Why wooden? Unlike a metal spoon, a wooden spoon is perfect for telling you when your sauce is finished -- the sauce will coat the back of the spoon when it’s reached what’s called a nappe state. Lift the wooden spoon out of the sauce and run your finger across the back of it: If the line your finger draws holds, the sauce is done. That’s what you’re going for; the texture will be like thick cream.

As soon as the sauce is nappe, strain it into a bowl set in an ice water bath to ensure a velvety smooth texture; the bath cools it down. Lay a piece of plastic wrap directly on the surface of the sauce to prevent a skin from forming as it cools. Remove the bowl from the bath and refrigerate it until you’re ready to use it, preferably overnight.

Creme anglaise is a chameleon sauce, able to undergo transformation into an almost endless array of uses -- it’s the base for Bavarian creams, semifreddos and many souffles. And then there’s ice cream, which in its basic form is frozen creme anglaise.

_Stored data:_
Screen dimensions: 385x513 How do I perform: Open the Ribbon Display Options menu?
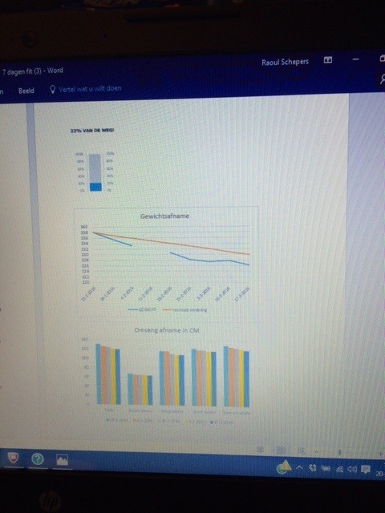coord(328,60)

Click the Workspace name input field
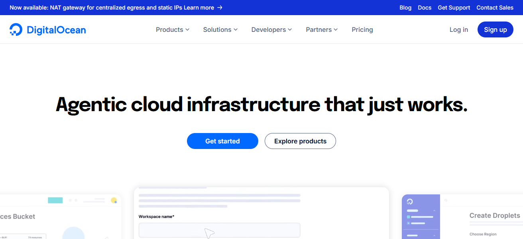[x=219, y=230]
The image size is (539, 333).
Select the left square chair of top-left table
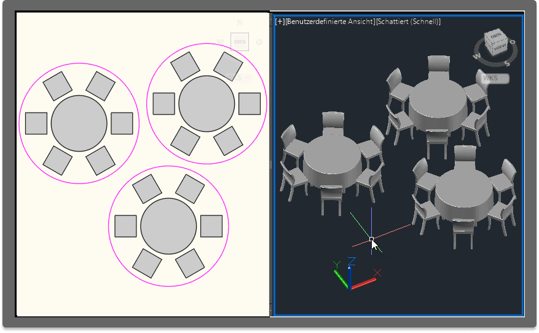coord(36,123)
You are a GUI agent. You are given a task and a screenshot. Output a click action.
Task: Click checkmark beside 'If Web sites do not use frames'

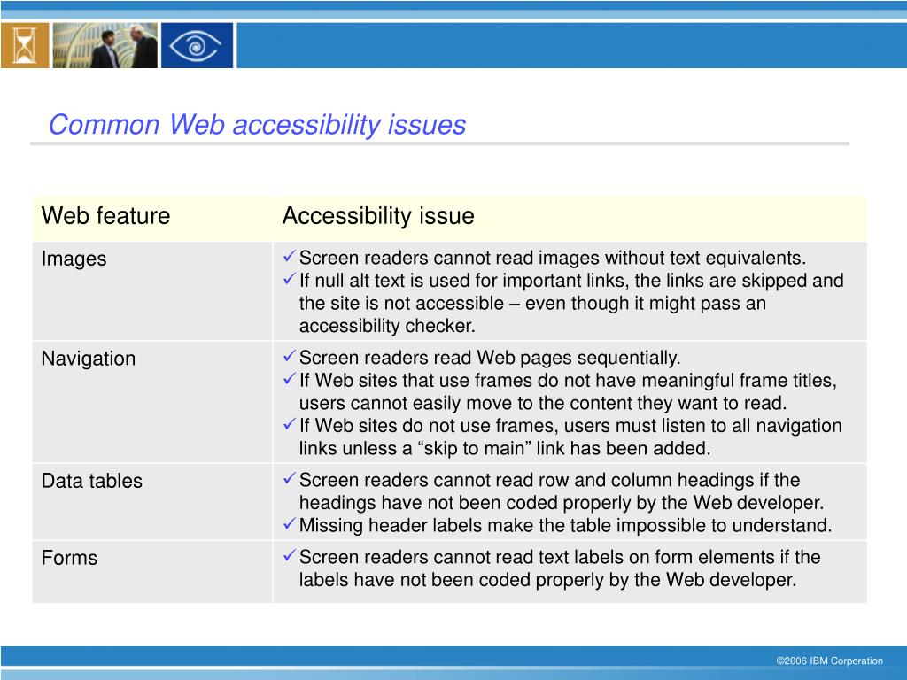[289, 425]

_Things to do:_
(1) Please reproduce everything from "Why wooden? Unlike" down to "like thick cream." in the creme anglaise passage, replacing "wooden spoon" with "silicone spatula" each time it appears.
(2) According to the creme anglaise passage, what is ice cream in its basic form?

_Full solutions:_
(1)
Why wooden? Unlike a metal spoon, a silicone spatula is perfect for telling you when your sauce is finished -- the sauce will coat the back of the spoon when it’s reached what’s called a nappe state. Lift the silicone spatula out of the sauce and run your finger across the back of it: If the line your finger draws holds, the sauce is done. That’s what you’re going for; the texture will be like thick cream.

(2) Frozen creme anglaise.